Nevertheless, Jason promises more, so it’s worth keeping an eye on this.

Then I noticed a link to something called AskQuestions.org in the comments of Jay’s post.

Readers, er, ask questions, then vote for the story ideas they like. The folks behind the site seem familiar and credible enough, and I like the simple feel of the site, especially the “Me Too!” button, which is a far more human touch than just coming up with another made-up word for “Digg.”

It looks like they’ve got a pair of writers and a crop of researchers, but no articles have been posted since June 2005, so maybe this is a bit dormant at this point. Either way, it looks like they tried a piece of what Jay is talking about.

The key to this might be keeping it local. Is it really feasible to have a reporter tackle a national issue based on user requests? Maybe, but the army of distributed researchers would have to stretch pretty wide to give any credibility to the results of an investigation. On a smaller, local scale, the information from contributors should be far more detailed and accurate, not to mention easier to confirm, plus you’d have the advantage, hopefully, of a more passionate core of researchers who care about their neighborhood. Maybe.

What do you think?

Are you prepared to ask your readers to help generate and research stories? On what scale?

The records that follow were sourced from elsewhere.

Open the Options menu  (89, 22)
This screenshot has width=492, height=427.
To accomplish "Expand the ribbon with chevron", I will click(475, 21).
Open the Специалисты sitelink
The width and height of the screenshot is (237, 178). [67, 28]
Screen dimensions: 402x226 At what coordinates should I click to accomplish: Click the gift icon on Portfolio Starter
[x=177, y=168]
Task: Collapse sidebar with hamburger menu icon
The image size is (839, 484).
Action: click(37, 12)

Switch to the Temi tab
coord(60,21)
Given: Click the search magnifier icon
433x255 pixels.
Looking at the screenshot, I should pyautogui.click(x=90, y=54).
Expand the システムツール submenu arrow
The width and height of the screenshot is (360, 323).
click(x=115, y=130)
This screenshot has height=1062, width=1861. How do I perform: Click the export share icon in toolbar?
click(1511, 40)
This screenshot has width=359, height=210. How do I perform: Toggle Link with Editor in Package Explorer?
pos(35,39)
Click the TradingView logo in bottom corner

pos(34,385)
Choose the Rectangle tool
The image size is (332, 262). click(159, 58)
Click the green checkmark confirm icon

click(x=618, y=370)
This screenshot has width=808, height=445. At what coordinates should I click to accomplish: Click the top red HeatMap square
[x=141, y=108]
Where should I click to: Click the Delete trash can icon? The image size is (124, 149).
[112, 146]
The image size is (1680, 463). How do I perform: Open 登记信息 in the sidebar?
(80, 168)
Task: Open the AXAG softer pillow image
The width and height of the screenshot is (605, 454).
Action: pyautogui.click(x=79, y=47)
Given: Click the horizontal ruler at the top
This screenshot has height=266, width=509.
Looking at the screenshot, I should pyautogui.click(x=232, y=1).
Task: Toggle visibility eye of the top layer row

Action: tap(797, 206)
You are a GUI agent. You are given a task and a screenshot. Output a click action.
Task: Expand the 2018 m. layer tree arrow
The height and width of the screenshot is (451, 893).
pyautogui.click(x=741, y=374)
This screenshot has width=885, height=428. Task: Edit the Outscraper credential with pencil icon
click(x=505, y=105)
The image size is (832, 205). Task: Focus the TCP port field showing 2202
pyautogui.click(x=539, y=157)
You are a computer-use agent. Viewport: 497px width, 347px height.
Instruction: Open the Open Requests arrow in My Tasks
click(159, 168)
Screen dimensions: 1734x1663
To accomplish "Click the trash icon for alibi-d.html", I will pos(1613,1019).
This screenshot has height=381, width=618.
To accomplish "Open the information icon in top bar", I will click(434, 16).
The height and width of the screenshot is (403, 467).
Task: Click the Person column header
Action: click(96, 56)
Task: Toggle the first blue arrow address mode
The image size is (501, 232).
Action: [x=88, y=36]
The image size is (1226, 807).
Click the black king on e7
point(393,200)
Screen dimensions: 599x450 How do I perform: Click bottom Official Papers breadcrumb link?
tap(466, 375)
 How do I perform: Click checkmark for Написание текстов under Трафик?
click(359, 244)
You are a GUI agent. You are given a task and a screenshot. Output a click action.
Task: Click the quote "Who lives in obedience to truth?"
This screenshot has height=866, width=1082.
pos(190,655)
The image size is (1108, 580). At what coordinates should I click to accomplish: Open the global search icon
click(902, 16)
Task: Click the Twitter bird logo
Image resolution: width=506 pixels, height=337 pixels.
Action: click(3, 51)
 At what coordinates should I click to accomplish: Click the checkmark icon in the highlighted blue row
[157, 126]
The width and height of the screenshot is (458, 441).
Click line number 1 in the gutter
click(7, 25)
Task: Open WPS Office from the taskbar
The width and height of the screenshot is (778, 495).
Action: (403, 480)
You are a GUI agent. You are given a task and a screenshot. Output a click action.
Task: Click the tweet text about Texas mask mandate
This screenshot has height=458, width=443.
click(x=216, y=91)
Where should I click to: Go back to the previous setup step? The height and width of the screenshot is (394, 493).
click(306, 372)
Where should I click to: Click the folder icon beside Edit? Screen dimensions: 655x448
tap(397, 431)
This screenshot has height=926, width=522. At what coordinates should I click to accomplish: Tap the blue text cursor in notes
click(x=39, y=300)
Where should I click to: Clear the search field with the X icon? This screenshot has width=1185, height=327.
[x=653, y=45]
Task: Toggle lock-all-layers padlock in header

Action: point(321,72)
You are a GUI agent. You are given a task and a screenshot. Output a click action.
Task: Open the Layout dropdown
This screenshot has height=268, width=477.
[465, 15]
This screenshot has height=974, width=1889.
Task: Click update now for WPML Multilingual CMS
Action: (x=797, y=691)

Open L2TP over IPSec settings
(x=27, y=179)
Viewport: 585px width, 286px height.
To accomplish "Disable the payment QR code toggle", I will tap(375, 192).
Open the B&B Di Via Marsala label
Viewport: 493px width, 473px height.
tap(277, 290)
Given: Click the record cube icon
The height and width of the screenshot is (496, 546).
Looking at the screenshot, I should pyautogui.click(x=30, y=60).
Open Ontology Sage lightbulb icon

Does this belong on the front page of your newspaper, or off in a hyperlocal corner where the folks most interested can get at it without disrupting anyone else’s ideas about credibility?

The audience question

At some point, I realized that someone other than my mother might actually be reading this blog. If we choose to accept that as a fact, then the following question presents itself pretty rapidly:

“Who the heck IS reading this?”

Please, don’t answer that just yet.

The real question, of course, is “Who am I writing this for?” or, if you’re a stickler, “For whom am I writing this?” (note to j-school students: if the word “whom” is in your story, you need to rewrite a sentence or two. unless there’s an accordion involved.)

Occassionally, in the past, I tried to jump on breaking tech stories, hoping that they might seem as relevant to my readers as they seem to me. RSS? Important. BadFruit? Not so much. But during certain periods last year when I was spending too much time in my aggregator and not enough in the real world, my priorities got a bit wacky. Whatever.

One SJSU faculty member told me to stick to the stuff I had been writing about the J-School curriculum, but of course, that was what he was most interested in.

Do I really care about trying to drive a-list traffic my way by posting about what they post about? Well, not really, unless of course the a-lister is an alum.

I suppose I should try and stick to content that deals directly with the overlapping circles of New Media, Old Media, and J-School, right? Heh, those are bigger circles than you think, but okay.

Here’s the deal: I’ll try to focus the topical range in my posts, and I’ll improve the signal-to-noise ratio around here by putting my delicious links in the sidebar. There they are. That was easy enough.

So who am I writing for? Well, me, of course. So I’ll keep pointing to things that catch my interest, and I’ll keep writing about the things I think are important to people like me. Are you a J-School grad student college newspaper webmaster and reporter looking toward a career at a news organization working in new media? If so, this is the place.